概要
CVE-2026-3336は、AWS-LCライブラリのPKCS7_verify()関数における不適切な証明書検証の脆弱性です。この脆弱性により、認証されていない攻撃者が、特定の条件下でPKCS7オブジェクトの証明書チェーン検証をバイパスできる可能性があります。特に、最終署名者を除く複数の署名者を持つPKCS7オブジェクトを処理する際に影響を受けると報告されています。本脆弱性の深刻度は「HIGH」(CVSSスコア8.7)と評価されています。
影響範囲
- AWS-LCライブラリを使用しているアプリケーションが影響を受けます。
- AWSの各種サービスをご利用のお客様は、AWS側で対応が行われるため、お客様側での特別な対応は不要と報告されています。
- AWS-LCを直接組み込んでいる、または依存しているアプリケーションが主な対象となります。
想定される影響
証明書チェーンの検証がバイパスされることにより、攻撃者は信頼できない証明書を正規のものとして提示できる可能性があります。これにより、以下のような影響が考えられます。
- 認証バイパス: 攻撃者が偽の証明書を用いてシステムやサービスに不正にアクセスする可能性があります。
- なりすまし: 攻撃者が正当なエンティティになりすまし、ユーザーを欺く可能性があります。

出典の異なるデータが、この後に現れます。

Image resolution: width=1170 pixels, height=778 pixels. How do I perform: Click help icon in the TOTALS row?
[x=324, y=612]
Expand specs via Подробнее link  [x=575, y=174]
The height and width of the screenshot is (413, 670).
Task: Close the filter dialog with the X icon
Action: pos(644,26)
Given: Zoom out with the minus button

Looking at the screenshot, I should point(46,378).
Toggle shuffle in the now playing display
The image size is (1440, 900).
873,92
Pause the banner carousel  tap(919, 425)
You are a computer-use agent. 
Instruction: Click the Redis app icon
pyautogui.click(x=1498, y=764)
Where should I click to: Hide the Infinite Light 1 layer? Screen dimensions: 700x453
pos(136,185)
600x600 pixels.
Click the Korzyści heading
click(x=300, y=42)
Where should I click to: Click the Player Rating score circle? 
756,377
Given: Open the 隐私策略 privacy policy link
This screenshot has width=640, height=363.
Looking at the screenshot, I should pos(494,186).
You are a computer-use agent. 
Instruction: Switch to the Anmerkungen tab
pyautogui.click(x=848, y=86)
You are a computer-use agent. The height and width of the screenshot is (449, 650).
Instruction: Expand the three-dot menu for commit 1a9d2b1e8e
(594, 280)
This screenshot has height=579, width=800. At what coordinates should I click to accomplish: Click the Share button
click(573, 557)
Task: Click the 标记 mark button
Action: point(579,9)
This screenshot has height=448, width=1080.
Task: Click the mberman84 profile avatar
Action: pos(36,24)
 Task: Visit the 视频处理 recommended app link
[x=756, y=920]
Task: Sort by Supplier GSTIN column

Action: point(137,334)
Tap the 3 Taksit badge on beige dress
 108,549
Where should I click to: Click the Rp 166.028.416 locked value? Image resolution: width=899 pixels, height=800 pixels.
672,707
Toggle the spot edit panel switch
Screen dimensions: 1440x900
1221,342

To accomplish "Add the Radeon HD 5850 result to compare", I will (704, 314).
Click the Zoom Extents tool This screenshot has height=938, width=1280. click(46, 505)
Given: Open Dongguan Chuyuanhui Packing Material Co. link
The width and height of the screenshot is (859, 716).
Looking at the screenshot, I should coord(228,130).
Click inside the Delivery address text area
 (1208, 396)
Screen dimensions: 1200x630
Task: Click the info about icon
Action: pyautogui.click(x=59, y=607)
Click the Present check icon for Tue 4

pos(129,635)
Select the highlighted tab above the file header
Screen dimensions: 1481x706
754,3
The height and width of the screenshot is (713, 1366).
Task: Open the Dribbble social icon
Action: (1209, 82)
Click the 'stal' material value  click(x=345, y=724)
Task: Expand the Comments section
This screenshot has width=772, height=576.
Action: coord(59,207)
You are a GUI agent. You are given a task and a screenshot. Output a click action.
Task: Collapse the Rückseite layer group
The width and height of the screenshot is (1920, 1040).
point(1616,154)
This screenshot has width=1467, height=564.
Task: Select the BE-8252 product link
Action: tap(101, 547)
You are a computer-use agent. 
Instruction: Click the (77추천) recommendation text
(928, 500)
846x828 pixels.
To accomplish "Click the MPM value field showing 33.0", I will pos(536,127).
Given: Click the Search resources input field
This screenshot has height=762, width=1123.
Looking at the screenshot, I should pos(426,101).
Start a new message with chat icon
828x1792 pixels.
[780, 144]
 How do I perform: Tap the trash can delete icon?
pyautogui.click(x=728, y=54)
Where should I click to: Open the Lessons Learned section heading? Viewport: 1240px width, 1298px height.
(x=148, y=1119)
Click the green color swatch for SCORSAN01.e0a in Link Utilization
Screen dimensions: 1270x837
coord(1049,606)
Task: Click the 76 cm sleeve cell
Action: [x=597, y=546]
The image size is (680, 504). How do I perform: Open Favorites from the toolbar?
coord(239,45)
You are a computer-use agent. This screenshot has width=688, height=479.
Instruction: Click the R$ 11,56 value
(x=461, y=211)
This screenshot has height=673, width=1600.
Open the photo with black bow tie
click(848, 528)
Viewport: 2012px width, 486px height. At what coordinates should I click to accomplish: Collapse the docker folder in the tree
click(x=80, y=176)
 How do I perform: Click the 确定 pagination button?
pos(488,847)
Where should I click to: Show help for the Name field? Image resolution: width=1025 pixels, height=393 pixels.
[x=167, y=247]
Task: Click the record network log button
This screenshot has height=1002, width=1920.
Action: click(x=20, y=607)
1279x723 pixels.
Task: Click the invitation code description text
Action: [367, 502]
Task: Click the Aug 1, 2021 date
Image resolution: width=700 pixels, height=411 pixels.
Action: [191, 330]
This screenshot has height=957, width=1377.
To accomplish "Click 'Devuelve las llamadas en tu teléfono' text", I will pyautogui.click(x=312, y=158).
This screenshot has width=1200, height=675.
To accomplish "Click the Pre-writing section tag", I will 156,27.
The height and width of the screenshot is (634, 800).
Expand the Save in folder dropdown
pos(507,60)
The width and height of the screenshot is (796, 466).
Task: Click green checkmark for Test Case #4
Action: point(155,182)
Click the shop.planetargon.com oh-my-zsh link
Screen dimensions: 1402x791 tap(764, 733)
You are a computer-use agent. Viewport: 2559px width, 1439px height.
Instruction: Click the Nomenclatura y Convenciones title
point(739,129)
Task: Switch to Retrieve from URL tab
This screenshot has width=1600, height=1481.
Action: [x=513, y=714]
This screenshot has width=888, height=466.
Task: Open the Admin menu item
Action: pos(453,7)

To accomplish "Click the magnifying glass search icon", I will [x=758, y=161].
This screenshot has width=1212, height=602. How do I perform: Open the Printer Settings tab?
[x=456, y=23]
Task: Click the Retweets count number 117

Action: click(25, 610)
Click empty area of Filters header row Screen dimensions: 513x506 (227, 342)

- 中間者攻撃 (Man-in-the-Middle): 通信の傍受や改ざんが行われる可能性があります。
攻撃成立条件・悪用状況
- 攻撃成立条件: 認証されていないユーザーが、最終署名者を除く複数の署名者を持つPKCS7オブジェクトを処理する際に、本脆弱性が悪用される可能性があります。
- 悪用状況: 現時点では、本脆弱性の積極的な悪用状況に関する具体的な報告は確認されていません。
推奨対策
今すぐできる対策
- AWS-LCのアップグレード: AWS-LCを使用しているアプリケーションは、速やかにバージョン1.69.0以降へアップグレードしてください。これが最も効果的な対策です。
中長期的な対策
- ソフトウェアの継続的な更新: 使用しているライブラリやコンポーネントのセキュリティ情報を常に監視し、定期的に最新バージョンへの更新を計画・実施してください。
- サプライチェーンセキュリティの強化: 依存するオープンソースライブラリやサードパーティ製コンポーネントの脆弱性管理プロセスを強化してください。
一時的な緩和策
本脆弱性に対する一時的な緩和策は、現時点では特に報告されていません。根本的な解決策として、AWS-LCのバージョンアップが強く推奨されます。
確認方法
ご自身のアプリケーションが使用しているAWS-LCのバージョンを確認してください。バージョンが1.69.0未満である場合は、脆弱性の影響を受ける可能性があります。